Qu’est-ce qui donne réellement du sens à un objet de luxe ? Pour le Directeur de la Création de Coach, Stuart Vevers, la réponse ne réside pas dans le fait de garder un sac immaculé au fond d’une housse, mais dans les éraflures, les souvenirs qu’il porte et la liberté totale de le personnaliser.

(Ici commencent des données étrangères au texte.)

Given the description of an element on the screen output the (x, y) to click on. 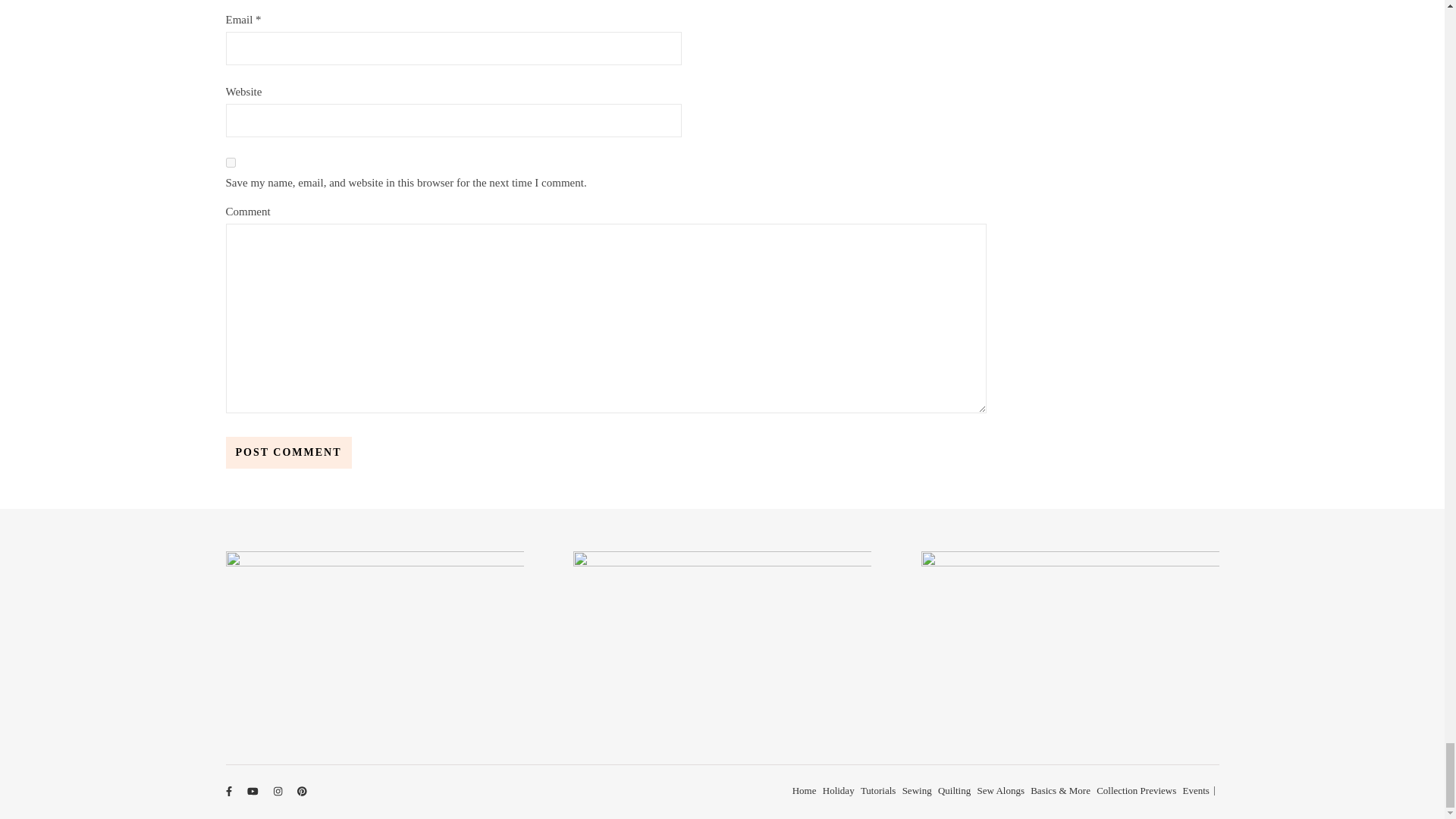
Post Comment (288, 452)
yes (230, 162)
Given the description of an element on the screen output the (x, y) to click on. 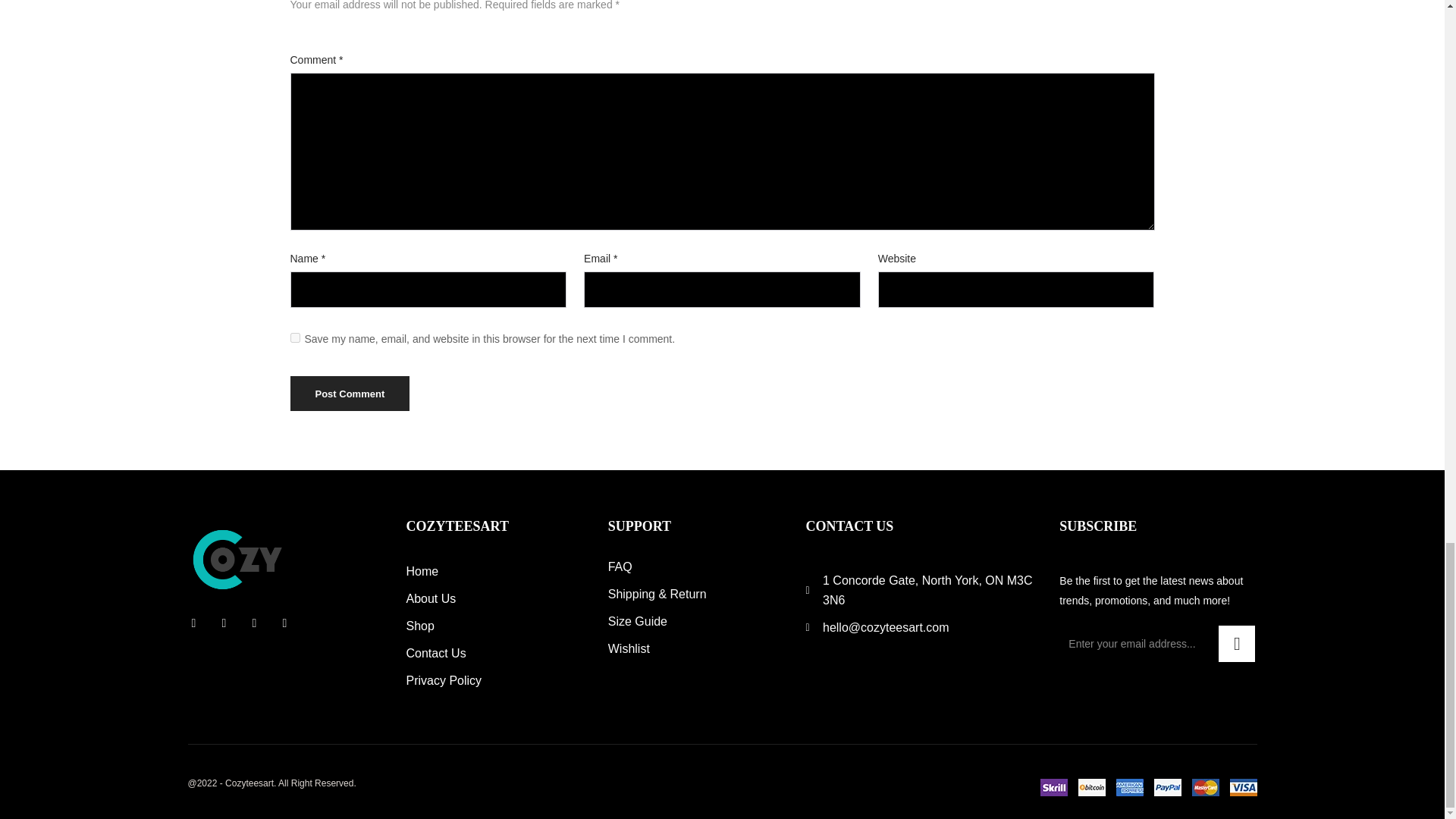
Home (495, 571)
Post Comment (349, 393)
Privacy Policy (495, 680)
Post Comment (349, 393)
yes (294, 337)
Shop (495, 626)
Contact Us (495, 653)
About Us (495, 598)
FAQ (695, 567)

Cette philosophie trouve son expression la plus radicale dans la dernière collaboration de Coach avec Brain Dead, un projet qui renverse totalement les frontières traditionnelles entre luxe patrimonial et esthétique underground, en troquant la synergie corporate contre une curiosité partagée pour la façon dont les gens collectionnent, s’approprient et finissent par s’attacher émotionnellement, au fil du temps, aux objets qu’ils possèdent.

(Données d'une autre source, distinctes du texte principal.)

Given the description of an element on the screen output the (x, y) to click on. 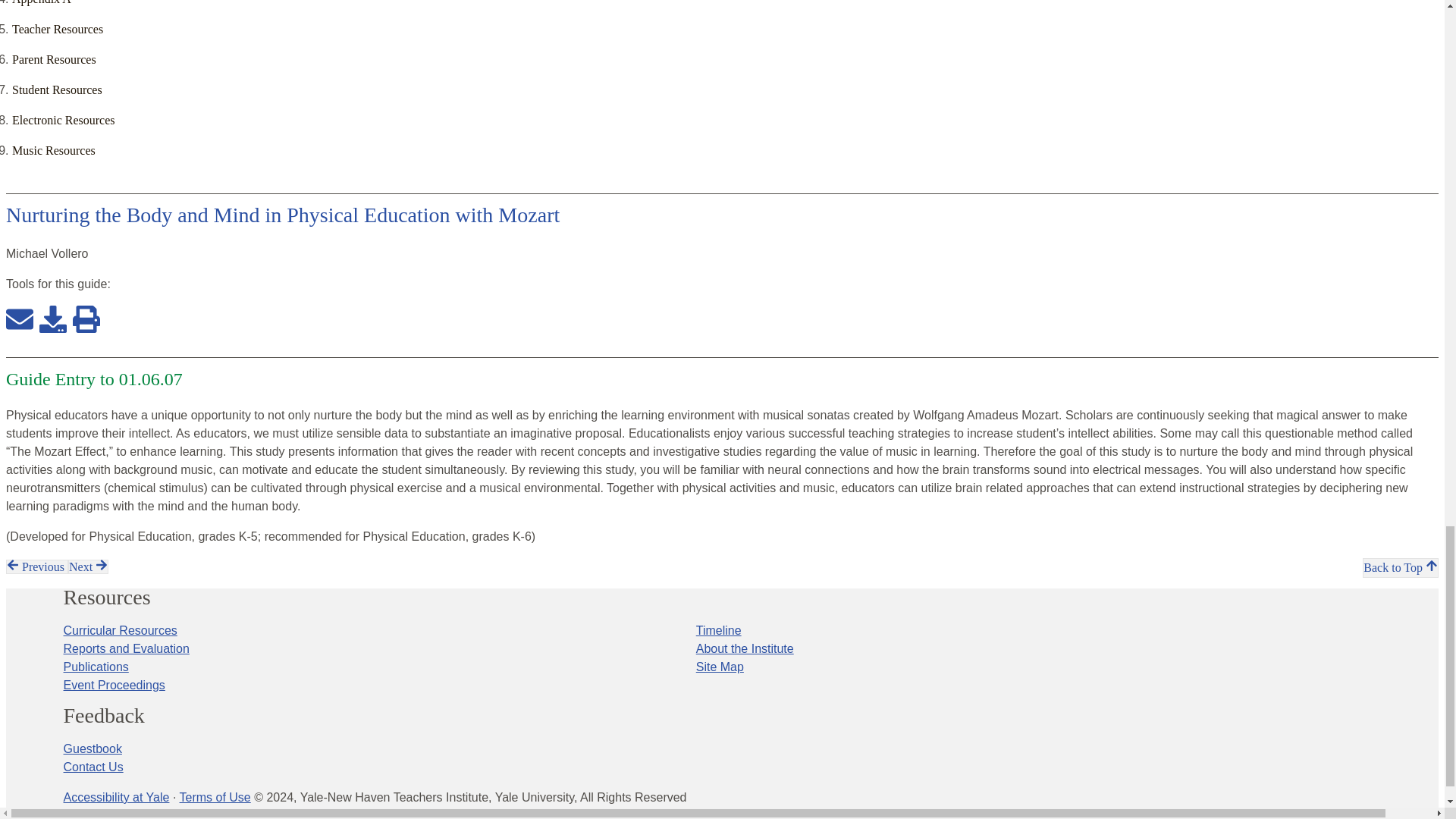
share email link (19, 329)
print pdf version (86, 329)
download pdf (52, 329)
Given the description of an element on the screen output the (x, y) to click on. 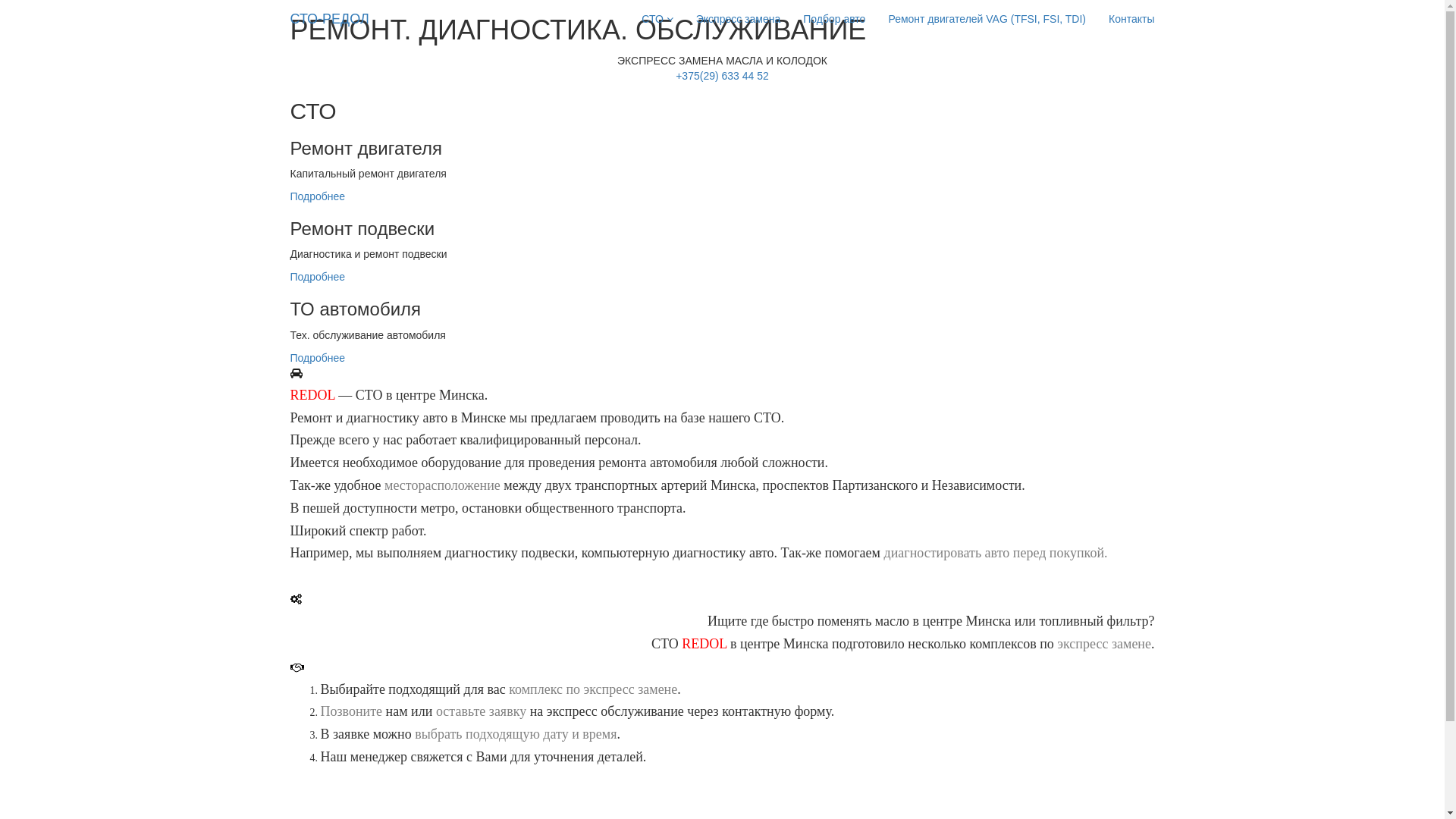
+375(29) 633 44 52 Element type: text (721, 75)
Given the description of an element on the screen output the (x, y) to click on. 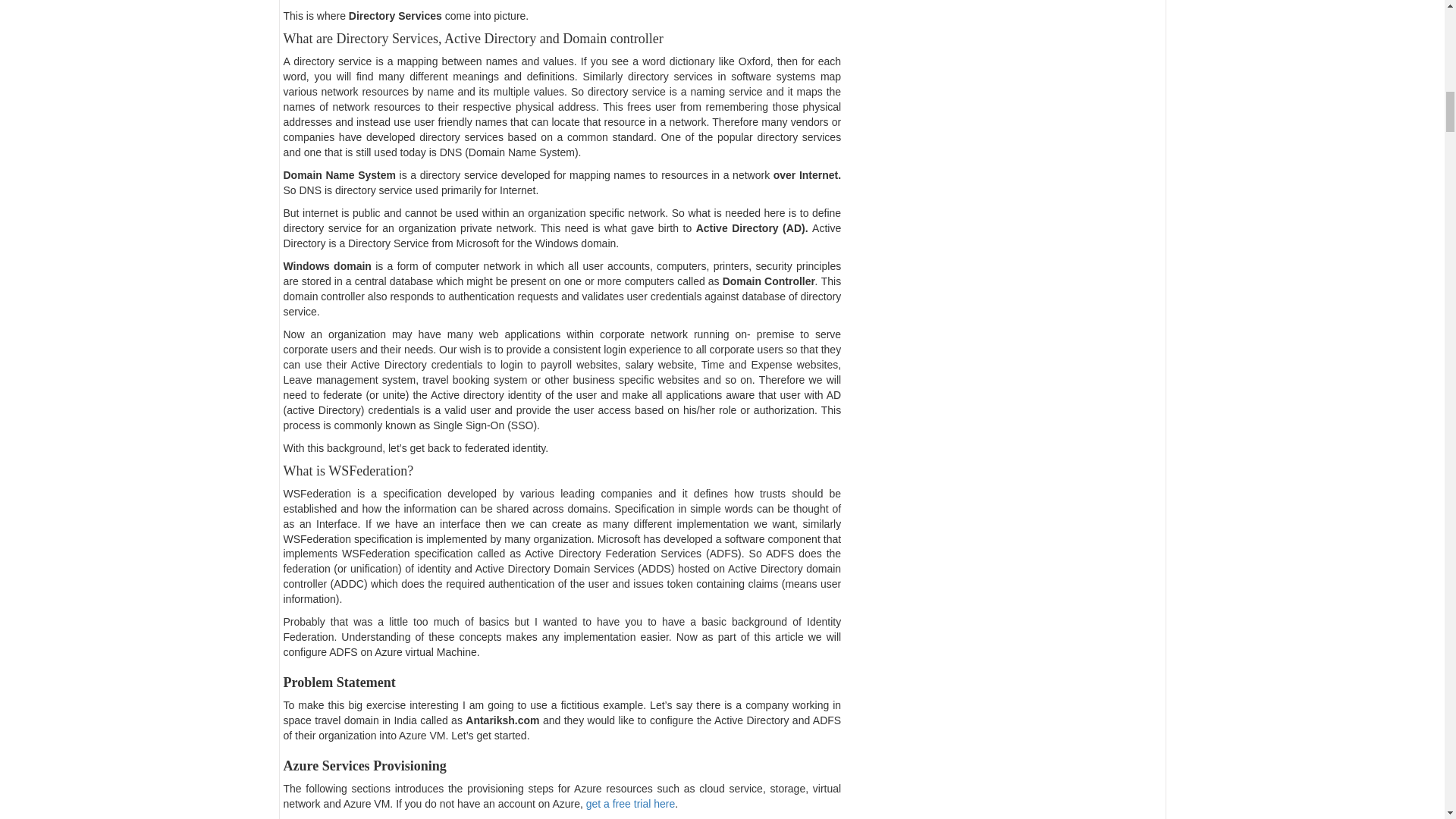
Azure Trial (630, 803)
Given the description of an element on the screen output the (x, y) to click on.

Imaginée autour d’un parc d’attractions fictif, la collection se présente comme une série de souvenirs surréalistes d’un lieu qui n’existe pas. Elle convoque une énergie Harajuku très fin des années 1990, nourrie par l’art des superpositions pensées et de la customisation capturés dans les archives du Tokyo deFRUiTS magazine. La collection a été révélée pour la première fois lors d’une présentation surprise à New York, où les invité·es se sont totalement plongé·es dans cet univers de fête foraine. L’apogée de ce scénario fantaisiste a pris la forme d’un défilé-éclair de 80 secondes, façon flashmob, qui a traversé la foule comme une parade improvisée au cœur du parc Coach x Brain Dead.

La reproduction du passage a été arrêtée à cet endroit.